Piping down

PIPE bands continued. Reader Neil tells us: “I was playing at the Royal Concert Hall in Glasgow, and one of the other acts was the Shotts and Dykehead Pipe Band. The band came on stage for the afternoon rehearsal without any pipes or drums as they had won the World Championships the day before and they couldn’t bear the noise because of their hangovers.

“Come the evening they put on a show worthy of world champions complete with instruments.”

Pregnant pause

THE Herald archive pictures of Glasgow dance halls reminded golfers at an Ayrshire club of going to the Locarno in Glasgow with one of them recalling the great line of his pal who asked a woman to dance.

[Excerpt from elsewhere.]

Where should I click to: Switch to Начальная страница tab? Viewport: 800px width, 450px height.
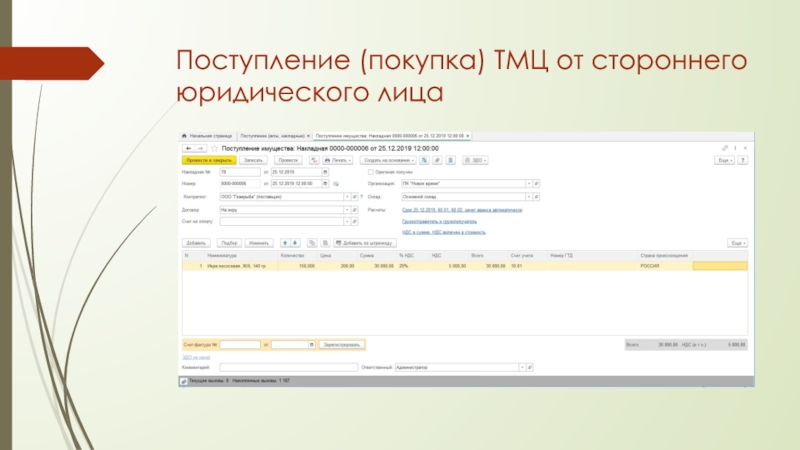[x=208, y=134]
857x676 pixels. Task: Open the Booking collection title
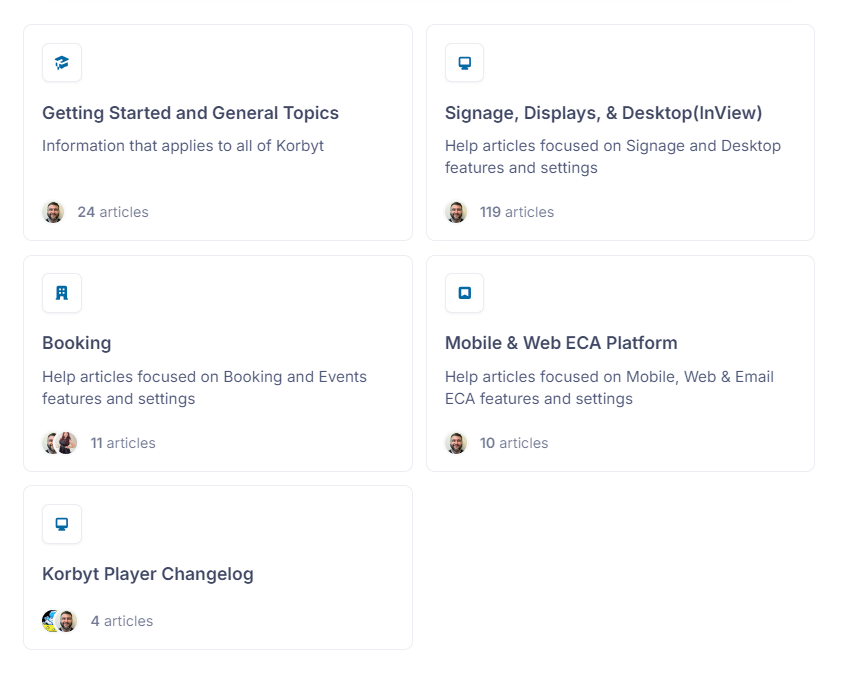coord(77,343)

Because of his youthful appearance she haughtily replied: “I don’t dance with a child!” which allowed him say: “Sorry, I didn’t realise you were in that condition.”

Einstein for parents

MORE on bringing up teenagers as a Newton Mearns reader phones to ask: “If, as Albert Einstein once said, insanity is doing the same thing over and over again and expecting different results, should I just stop cleaning my children’s rooms until they’ve gone off to university?”

Atmospheric changes

TERRIBLE delays for British Airways passengers at the weekend. It reminds Ian Craig of waiting at Edinburgh Airport for a flight where fellow passengers began reminiscing about the days of flying when there was a smoking and non-smoking section on the plane. Ian admits he did laugh when one of them opined: “That’s a bit like having a peeing section in a swimming pool.”

Just the start

A READER tells us a friend has just gone back to work after paternity leave. So our reader asked him how it had been, and although he said fine, he did add that two weeks was not the right amount of time off. “Did you want longer?” asked our reader. “No, shorter,” he replied.

Long and the short of it WE seem to have opened the cubicle of public toilet stories and Bill Mitchell tells us: “Official sign on wall of gents’ in New York, ‘Stand closer, it ain’t as long as you think.’ I love New York!”

Added angst

A READER was in a supermarkert in Maryhill when he overheard a chap muttering, as he read the back of a packet: “Just tell me how many calories are in the entire package and save me the trouble of doing all the arithmetic.”

Culinary competition

WE asked what you did at school but never did since and Moira Campbell says: “We used to have a competition in the dining hall to see which table could get a spoon to stand up the longest in what passed for custard,” and Jack Petrie in East Kilbride recalls: “Taking a lump of chewing gum out of my mouth, pulling it apart, and giving a piece to my pal.”

Marriage tips

RELATIONSHIP advice – a Merchant City reader says he heard a toper in his local bar tell his pal who was about to get married: “If you want to know about marriage, it’s a bit like a museum. You have to be quiet, and you can’t really touch anything.”